Actually there are about four moments when the priest may make brief comments or introductions during Mass. The General Instruction of the Roman Missal, No. 31, makes clear that the priest “may give the faithful a very brief introduction to the Mass of the day (after the initial Greeting and before the Act of Penitence), to the Liturgy of the Word (before the readings), and to the Eucharistic Prayer (before the Preface), though never during the Eucharistic Prayer itself; he may also make concluding comments to the entire sacred action before the dismissal.”

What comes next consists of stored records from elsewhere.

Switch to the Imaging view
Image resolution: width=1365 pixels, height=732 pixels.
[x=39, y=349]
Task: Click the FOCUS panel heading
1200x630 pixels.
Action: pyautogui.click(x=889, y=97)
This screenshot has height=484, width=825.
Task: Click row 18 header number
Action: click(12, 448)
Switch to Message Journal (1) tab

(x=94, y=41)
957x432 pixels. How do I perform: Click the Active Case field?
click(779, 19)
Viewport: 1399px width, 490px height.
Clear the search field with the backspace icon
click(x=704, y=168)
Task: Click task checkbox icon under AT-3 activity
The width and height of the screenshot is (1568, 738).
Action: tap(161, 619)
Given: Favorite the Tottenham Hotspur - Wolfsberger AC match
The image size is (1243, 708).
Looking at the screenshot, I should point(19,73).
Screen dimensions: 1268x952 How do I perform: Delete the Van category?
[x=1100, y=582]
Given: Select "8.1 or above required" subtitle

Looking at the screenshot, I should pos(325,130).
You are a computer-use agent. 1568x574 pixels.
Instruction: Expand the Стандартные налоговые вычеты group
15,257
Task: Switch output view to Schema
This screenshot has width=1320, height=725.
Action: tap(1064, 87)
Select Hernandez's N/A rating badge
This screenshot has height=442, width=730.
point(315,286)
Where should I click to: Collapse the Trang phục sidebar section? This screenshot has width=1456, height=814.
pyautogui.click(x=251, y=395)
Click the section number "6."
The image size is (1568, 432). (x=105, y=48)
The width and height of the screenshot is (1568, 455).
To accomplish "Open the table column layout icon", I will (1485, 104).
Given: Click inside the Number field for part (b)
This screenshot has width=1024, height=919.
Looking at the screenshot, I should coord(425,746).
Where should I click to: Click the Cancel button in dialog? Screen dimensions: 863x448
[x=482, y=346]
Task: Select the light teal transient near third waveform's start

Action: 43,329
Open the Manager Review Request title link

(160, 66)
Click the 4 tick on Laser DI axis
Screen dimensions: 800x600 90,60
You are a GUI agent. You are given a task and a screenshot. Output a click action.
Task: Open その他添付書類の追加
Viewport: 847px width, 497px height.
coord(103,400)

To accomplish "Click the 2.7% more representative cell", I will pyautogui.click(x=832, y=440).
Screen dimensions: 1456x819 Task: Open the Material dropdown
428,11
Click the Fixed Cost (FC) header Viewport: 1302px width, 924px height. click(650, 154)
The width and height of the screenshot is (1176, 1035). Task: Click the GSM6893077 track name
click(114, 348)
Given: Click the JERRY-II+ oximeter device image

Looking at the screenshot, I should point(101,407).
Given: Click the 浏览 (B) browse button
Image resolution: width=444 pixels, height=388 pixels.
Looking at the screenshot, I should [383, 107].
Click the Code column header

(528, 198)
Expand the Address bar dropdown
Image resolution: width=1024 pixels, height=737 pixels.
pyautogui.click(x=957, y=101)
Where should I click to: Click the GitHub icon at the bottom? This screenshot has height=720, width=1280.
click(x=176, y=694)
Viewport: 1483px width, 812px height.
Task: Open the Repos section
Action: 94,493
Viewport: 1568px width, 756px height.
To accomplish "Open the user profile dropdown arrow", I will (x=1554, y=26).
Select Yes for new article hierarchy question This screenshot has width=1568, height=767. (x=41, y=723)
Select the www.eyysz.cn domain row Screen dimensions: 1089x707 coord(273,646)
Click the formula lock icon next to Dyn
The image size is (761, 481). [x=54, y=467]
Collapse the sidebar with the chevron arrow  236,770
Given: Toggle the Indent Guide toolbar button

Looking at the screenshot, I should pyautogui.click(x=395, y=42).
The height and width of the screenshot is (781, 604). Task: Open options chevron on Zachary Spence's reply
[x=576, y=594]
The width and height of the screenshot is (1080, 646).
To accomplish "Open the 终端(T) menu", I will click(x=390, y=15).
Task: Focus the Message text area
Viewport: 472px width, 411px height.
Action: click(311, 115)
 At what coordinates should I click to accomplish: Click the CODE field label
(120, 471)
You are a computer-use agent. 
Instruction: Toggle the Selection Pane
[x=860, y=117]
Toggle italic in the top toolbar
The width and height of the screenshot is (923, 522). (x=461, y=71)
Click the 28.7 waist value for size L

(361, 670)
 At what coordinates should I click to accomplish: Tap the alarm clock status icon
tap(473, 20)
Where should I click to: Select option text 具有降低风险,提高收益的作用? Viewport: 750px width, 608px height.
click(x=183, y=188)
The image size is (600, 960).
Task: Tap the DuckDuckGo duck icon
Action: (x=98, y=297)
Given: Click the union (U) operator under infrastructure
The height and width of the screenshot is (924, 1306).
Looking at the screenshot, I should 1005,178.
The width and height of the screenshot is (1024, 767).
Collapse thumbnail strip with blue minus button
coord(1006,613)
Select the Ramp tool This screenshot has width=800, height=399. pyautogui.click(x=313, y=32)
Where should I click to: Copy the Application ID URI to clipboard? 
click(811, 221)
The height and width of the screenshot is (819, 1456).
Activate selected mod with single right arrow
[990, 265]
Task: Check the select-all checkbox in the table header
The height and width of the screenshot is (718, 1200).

It is very important that these commentaries be very brief and to the point so as to avoid the impression of giving multiple homilies or of being longwinded. And, of course, there is no obligation to make use of all four opportunities. Probably many priests prefer not to introduce the readings so as not to detract from the homily that comes immediately afterward.
The priest may, however, delegate these brief remarks to a commentator who, according to GIRM, No. 105.a, “provides the faithful, when appropriate, with brief explanations and commentaries with the purpose of introducing them to the celebration and preparing them to understand it better. The commentator’s remarks must be meticulously prepared and clear though brief. In performing this function the commentator stands in an appropriate place facing the faithful, but not at the ambo.”
The priest should either write the commentaries himself or at least revise them so as to ensure that they are appropriate and doctrinally correct. Failure to do this can lead to difficulties as happened to a priest friend when the commentator introducing the Scripture readings undermined the main point of his homily.
Some priests give a shorter than usual homily for a few weeks each year so as to explain the symbolic and spiritual meaning of the different parts and rites of the Mass and so encourage active participation in the celebration (taking “active” in its deepest and fullest meaning as conscious and devout).
This can be done providing a proper balance is maintained and the above norms regarding the proper moments for these commentaries are respected.